Ellams traveled to barbershops in London; Lagos, Nigeria; Johannesburg, South Africa; Accra, Ghana; Kampala, Uganda; and Harare, Zimbabwe, gathering more than 60 hours of recorded conversations to create the show. A cast of 12 plays 60 characters; the ebullient musical score ranges from ’90s pop songs to contemporary British and African-American music and songs from Nigeria, South Africa, Ghana and Uganda.
It all started with a flyer, the playwright
explained in a recent call from his home in London. “My girlfriend at the time handed me this little leaflet wanting to teach barbers the basics of counseling,” said Ellams, who was struck by the fact that the training would take place in barbershops rather than formal settings. “It got me thinking about what made barbershops safe spaces for men to speak about potentially revealing and delicate things.”
He started visiting barbershops — “loitering in them, really,” he said, “trying to ingratiate myself into conversations” — and eventually asked if he could record what was said. Surprisingly, he
received little resistance. “Once the barbers trusted me, it meant that the clients trusted me,” he said.
As he traveled from country to country, he recorded men telling jokes and stories, discussing sports, race, family, fatherhood and more. “It ranged from the very personal to the heights of political mythology,” he says. “I was surprised by how vastly different, yet how very similar, we were. I found the use of language, turns of phrase and use of imagery very poetic, in intent and often in execution. The timing was incredible, just in the jokes and the way people would tell stories. I found a lot of poetry in that.”
Ellams, who lived for a time in Dublin, Ireland, noted marked similarities between Irish and African banter. “There are a lot of Irish turns of phrase that just sound so natural and deft and musical. I found the same thing in the conversations I was hearing, and a lot of those things I used in the play.”
He also came to see a wide range of experience of men across the African continent. “I was surprised by how vastly different we
were, yet how very similar we are in our sensibilities,” he said. “I realized that I had subconsciously digested the monolith in which the African continent is represented in Western media.”
He cites the blog “Africa Is a Country,” which was founded by Sean Jacobs in 2009. The site has sought to counter Western media images of Africa and illuminate the differences between the continent’s 50 sovereign states.

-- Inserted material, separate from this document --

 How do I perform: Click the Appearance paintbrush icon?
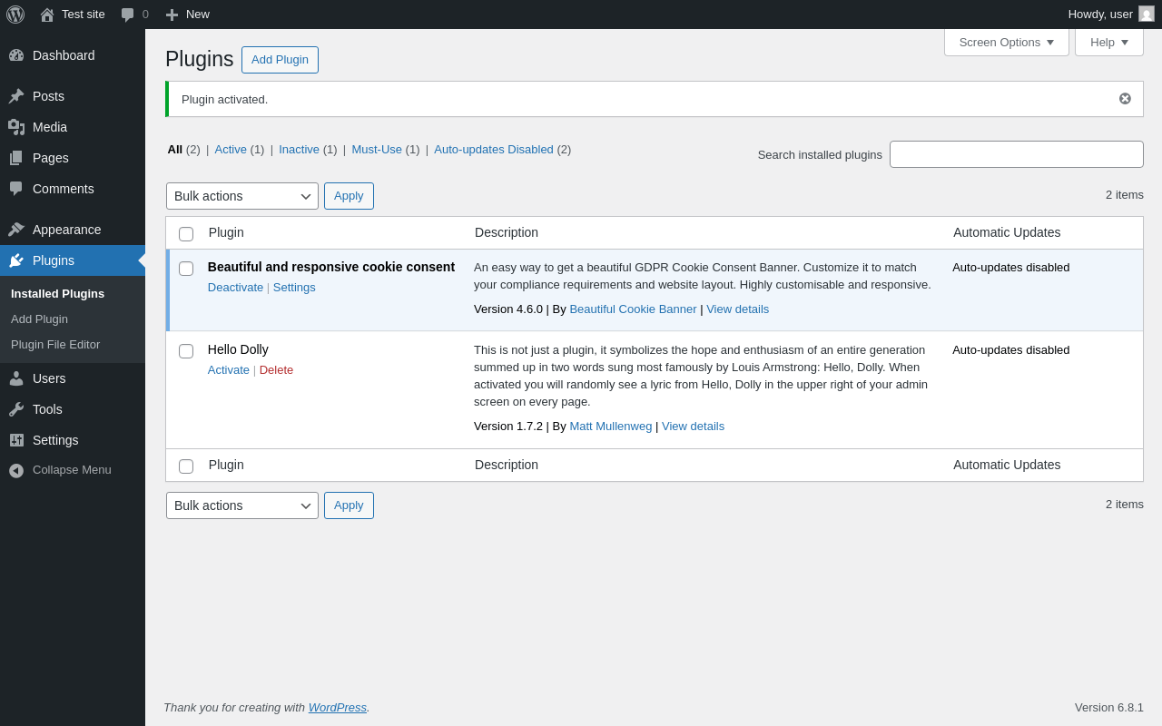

Ellams initially considered the recordings as source material for a visual art project or an extended poetry work. But the theatricality of the chronicles quickly emerged. “It just grew and grew, into what the play became,” he said.
His initial script was four hours long; he condensed
that to a brisk running time of one hour and 45 minutes. “There are still several other plays locked in my laptop which haven’t seen the light of day,” he said. An adaptation for television is being considered.

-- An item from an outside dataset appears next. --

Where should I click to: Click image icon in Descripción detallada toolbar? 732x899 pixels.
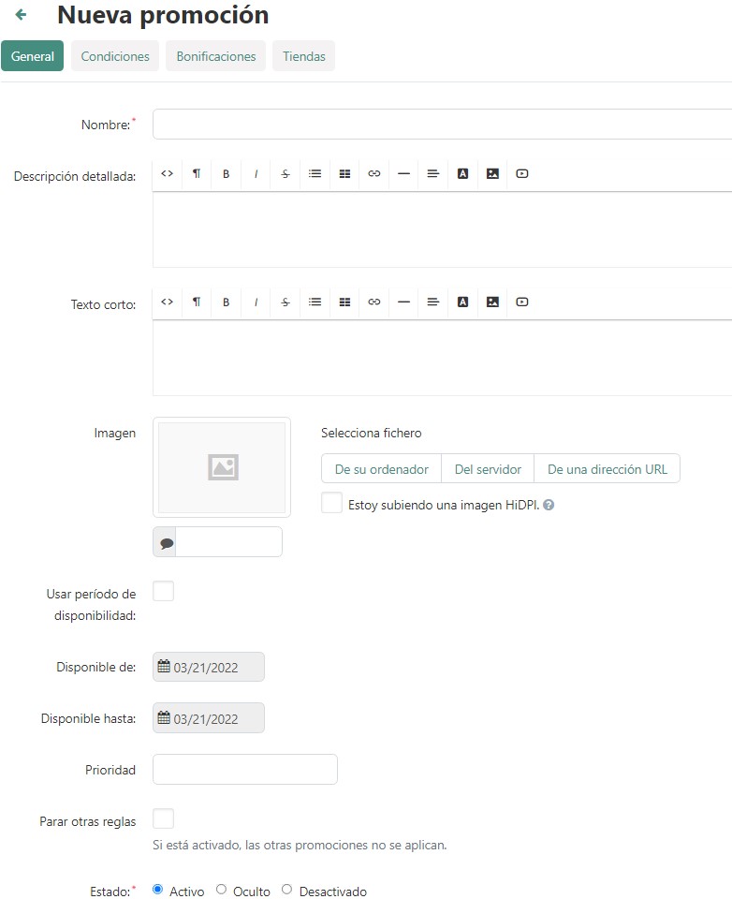(492, 174)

Ellams still thinks of barbershops as safe spaces where men can express themselves freely. “There’s a need for places where we can be ourselves without a critical eye, a suspicious eye, a negative eye.” Today, he also sees them as sacred spaces.
“I think storytelling is a sacred art,” he said. “The art of communing is sacred, and the art of beautification is sacred. Finding a space where all three of those things coalesce and come together — almost like a Venn diagram — is a sacred thing.”